WIC Nutrition Program's impact on the health of South Carolina families

Mom and baby in grocery store

The new Netflix series “Maid” is on track to become the platform’s most watched mini-series with over 67 million households streaming it. It follows a few months in the life of a young mother, Alex, as she and her toddler flee an emotionally abusive relationship. The show raises awareness to the brokenness of the government systems she relies on to help her overcome her difficult circumstances and many women found themselves relating to the main character’s struggles.

For me, the most relatable part was the scene in the grocery store as the cashier and shoppers behind Alex scoffed as she presented the government benefits voucher she relied on to feed her daughter.

According to America’s Health Rankings, one of the biggest challenges facing South Carolinians’ health is low participation in the supplemental Women, Infants and Children (WIC) Nutrition Program among eligible children ages one to four, meaning many families who could be reaping the benefits are foregoing them.

Pre-pandemic, less than half of eligible participants were enrolled in the program. However, the Center of Budget and Policy Priorities notes that there has since been 17 percent growth in participation. Nonetheless, many more families statewide could still benefit from the program.

Likely reasons for the program's underutilization include the negative stigma associated with those who use it and that people may not realize they are eligible.

As a former WIC participant myself, I definitely felt stigmatized as I held up the line having grabbed the wrong item, or as I chose a register with a longer line because the cashier in the shorter line seemed annoyed by my vouchers the last time I shopped.

Thankfully, South Carolina WIC has made some changes that make using benefits easier and more discreet. The old system offered a series of vouchers with certain items on each voucher that all had to be purchased in the same transaction, but in 2020 they began issuing cards that look like a credit card. Checking out became much faster and more discreet. Cashiers no longer minded ringing me up and typically didn’t need to call a manager over for assistance.

Additionally, instead of having to get groups of items at the same time like the old system required, WIC shoppers can use any portion of their benefits at one time and save the other items for later in the month when they are ready to consume them, which in my experience reduces food waste.
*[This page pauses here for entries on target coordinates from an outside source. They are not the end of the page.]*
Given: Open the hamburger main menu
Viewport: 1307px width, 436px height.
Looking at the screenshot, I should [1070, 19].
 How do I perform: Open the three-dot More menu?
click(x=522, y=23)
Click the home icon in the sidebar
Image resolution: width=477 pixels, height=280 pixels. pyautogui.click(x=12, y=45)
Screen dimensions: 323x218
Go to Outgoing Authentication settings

WIC used to require participants to attend in-person classes about basic nutrition, but these have now been made available online and can be completed at the participant's convenience in a matter of minutes. Due to COVID-19, even onboarding appointments and participant follow-ups are conducted by phone appointment instead of having to go to the nearest DHEC and wait with a fussy baby or energetic toddler in tow.

If you’re like the 29 percent of respondents surveyed by The Penny Hoarder who say they have had to choose between paying for childcare and buying groceries, or if you’re concerned your budget will be busted in the new year with the monthly child tax credit going away as inflation causes the price of everything to rise, there is hope! You may be eligible for WIC and not realize it.
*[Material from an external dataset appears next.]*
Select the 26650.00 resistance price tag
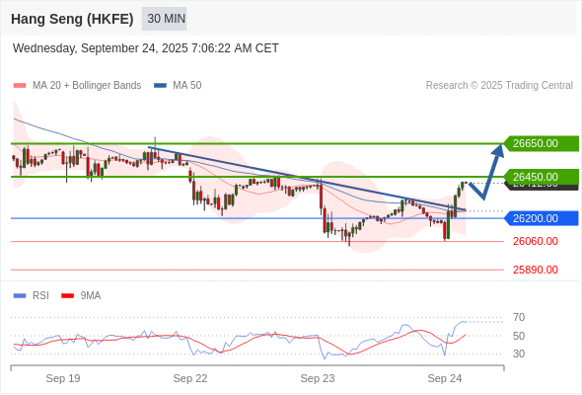[x=541, y=143]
Requirements to join the program are not as stringent as you may think. You don’t have to be as desperate as Alex in "Maid" to receive assistance.

  • If you’re pregnant or have a child under five years old, visit scdhec.gov to view income requirements or wic.fns.usda.gov to pre-screen yourself before applying.
  • If you are a foster parent or are enrolled in Medicaid or SNAP, you automatically qualify. Call 1-855-4-SCDHEC (1-855-472-3432) to make an appointment.

In addition to the normal monthly benefits, until March 2022, WIC is providing substantial additional money toward fresh fruits and vegetables, and in the summer/fall months, additional vouchers are available for use at local farmer’s markets.

Accepting the help my family needed to get on our financial feet was one of the best things I’ve ever done, saving us about $100 each month on groceries, and affording us opportunities to do fun things we could not have otherwise done, like visiting the Children’s Museum of the Lowcountry in Charleston and Edventure in Columbia thanks to deep discounts for WIC participants.

I’ve always lived by the motto “accepting help is its own kind of strength,” and “Maid” exemplifies this courage and strength. I hope in 2022 that others will be inspired to realize the strength in knowing when to accept help that is readily available.